Quest’omelia rivela un’altra importante sovrapposizione tra i due argentini: la condanna di chi osa, a norma del Diritto canonico, rifiutare la Comunione ad alcune categorie di fedeli e la fissazione nel voler portare avanti l’idea eterodossa che il sacerdote debba assolvere sempre, senza richiedere le tre condizioni essenziali per la validità del sacramento – contrizione, confessione e soddisfazione.
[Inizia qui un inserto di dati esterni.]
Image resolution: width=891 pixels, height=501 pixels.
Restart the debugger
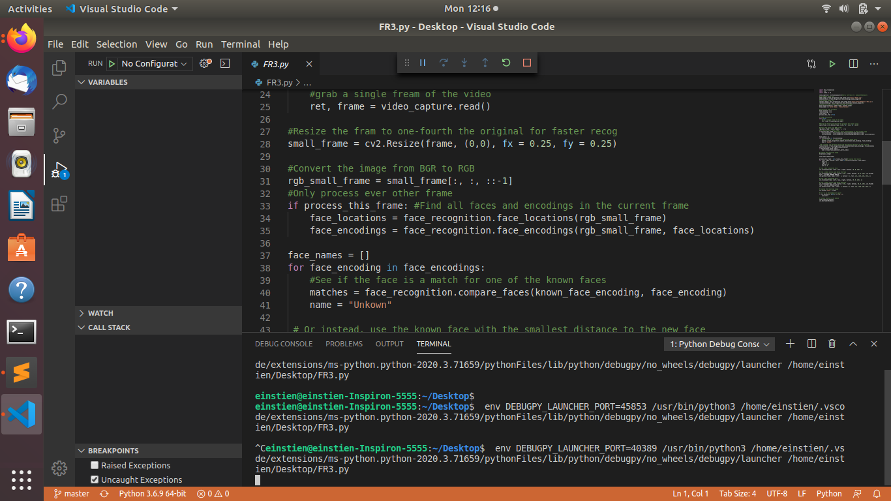click(506, 63)
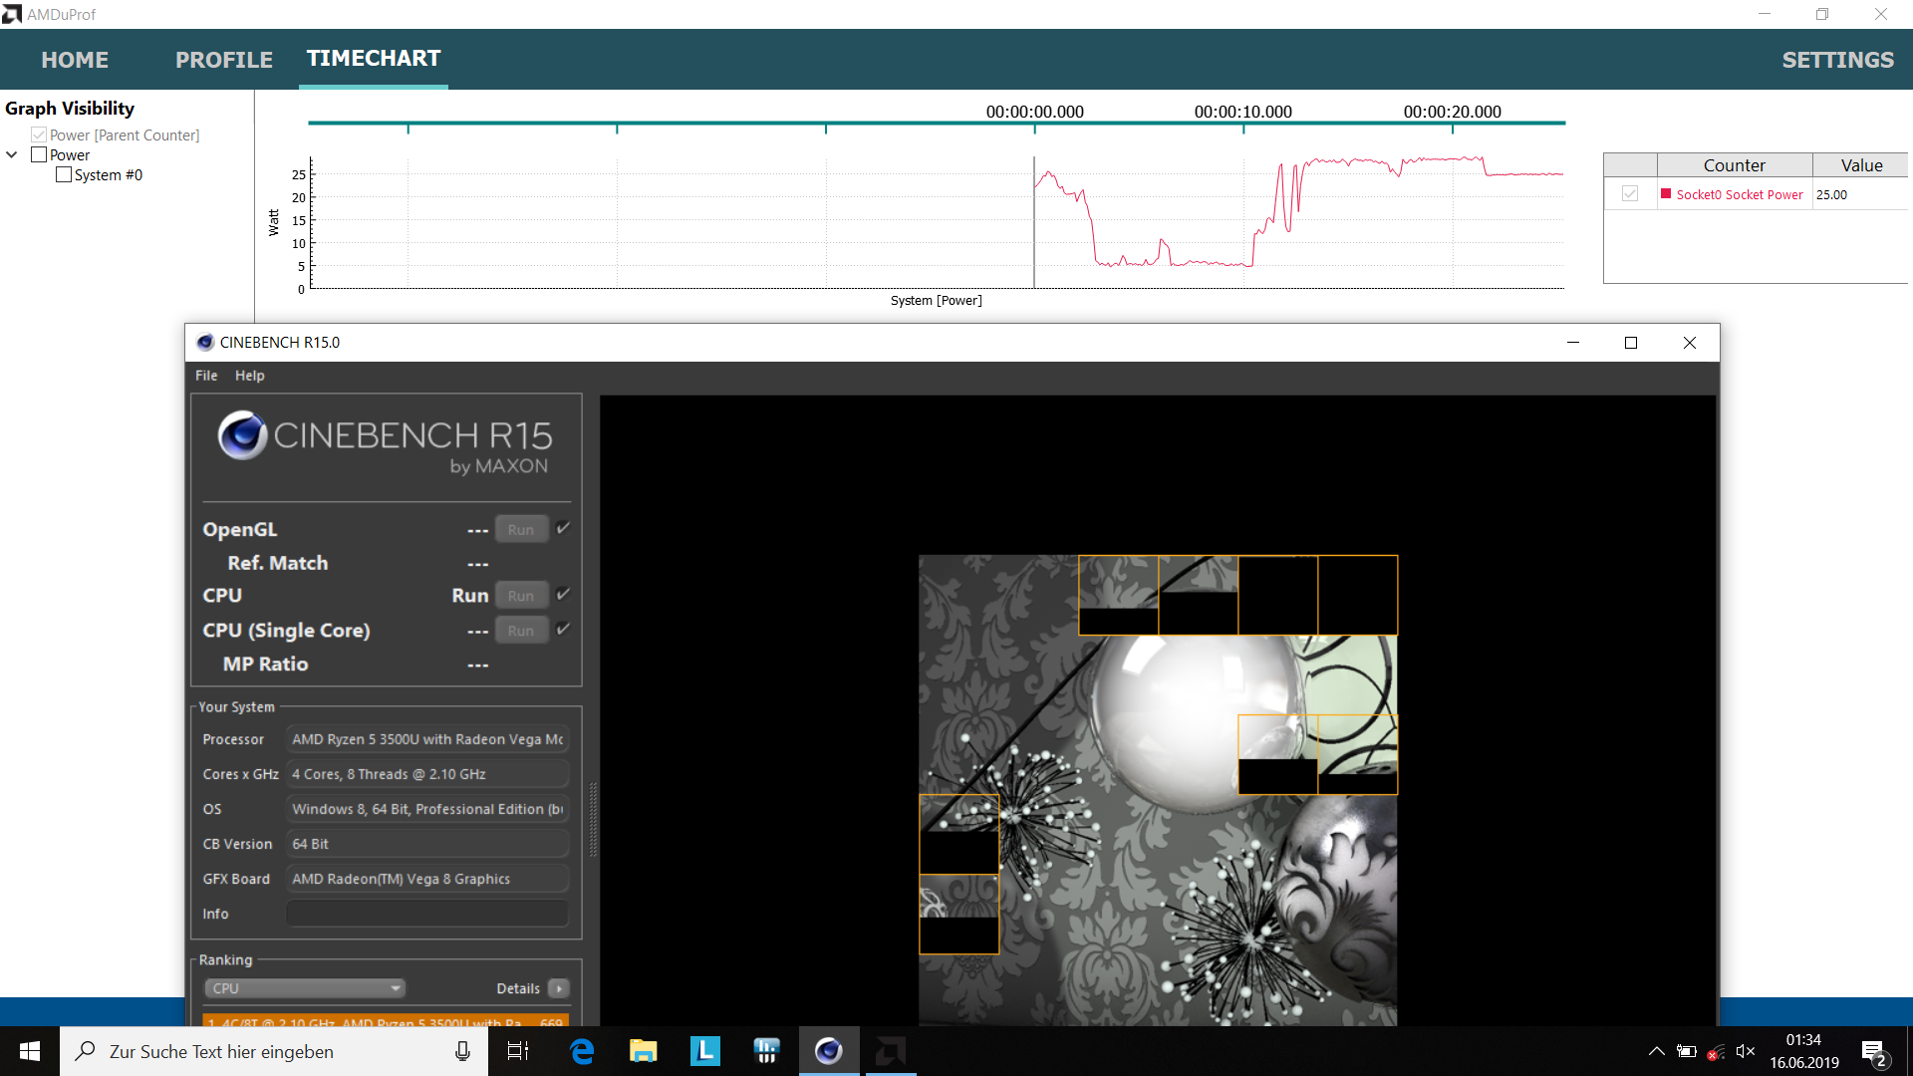Click the Cinebench taskbar icon

[828, 1051]
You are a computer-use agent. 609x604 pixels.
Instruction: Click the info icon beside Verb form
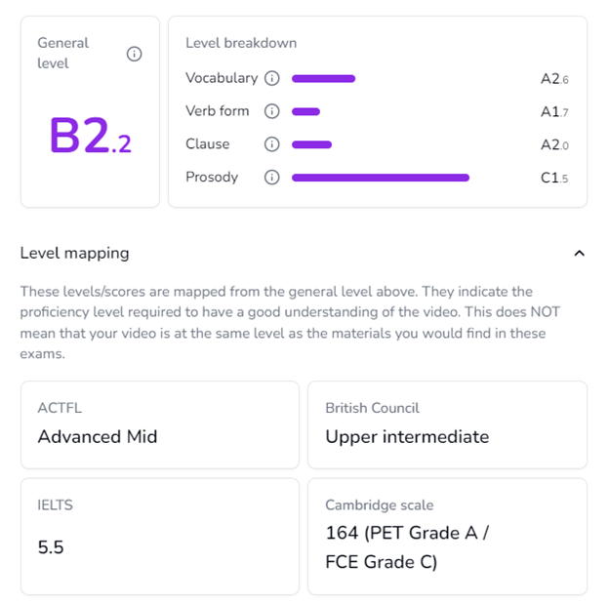(x=272, y=111)
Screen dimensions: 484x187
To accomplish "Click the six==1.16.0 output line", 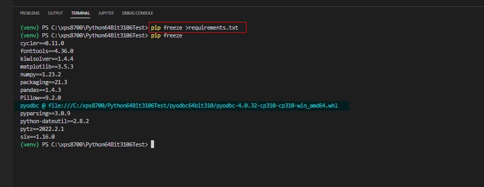I will [37, 137].
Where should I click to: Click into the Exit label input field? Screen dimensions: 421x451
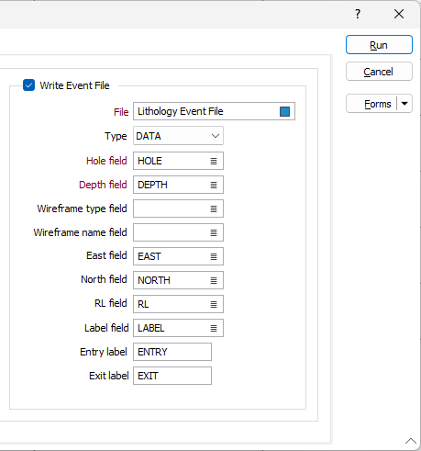click(x=172, y=376)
Ed eretica fu anche la delirante tesi del “Tucho” che il Papa possa risiedere alle Maldive e mettere i Dicasteri in giro per il mondo (qui la dura condanna del cardinale Müller).
È chiaro che la persona di Fernández e la specifica missione che gli è stata affidata dalla lettera di nomina sono tagliate su misura per l’Assemblea plenaria del Sinodo che incomincerà in autunno: chiunque osasse muovere obiezioni di fronte alle “aperture” che si vanno ventilando, sarà subito accusato di essere uno di quelli che aveva usato i «metodi immorali» e potrà assaggiare i metodi dialoganti e miti del duo argentino. Una nomina strategica, ma anche un segnale che evidentemente il papa avverte che la sabbia della clessidra delle proprie forze sta abbandonando il cono superiore.
Ma Fernández è anche la persona giusta per sdoganare, finalmente senza intoppi, la linea che mons. Paglia ha adottato per la Pontificia Accademia per la Vita e l’Istituto Giovanni Paolo II. È un fanatico del discernimento sopra todos, del caso per caso, dell’inesistenza degli atti intrinsecamente disordinati. Insomma, è il clone non solo di Francesco, ma anche di Paglia. Eppure qualcosa di squisitamente originale il “Tucho” potrebbe anche portarlo: un corso obbligatorio all’Istituto GPII sull’arte de besar, o anche una proposta di modifica al cardinal Roche sul segno liturgico di pace, che potrebbe essere mutato in un bel bacio stile russo. Così si potrebbe ampliare il libro più conosciuto del “Tucho”, che purtroppo la Sala Stampa Vaticana si è dimenticata di riportare nelle numerosissime pubblicazioni di questo nuovo genio della teologia.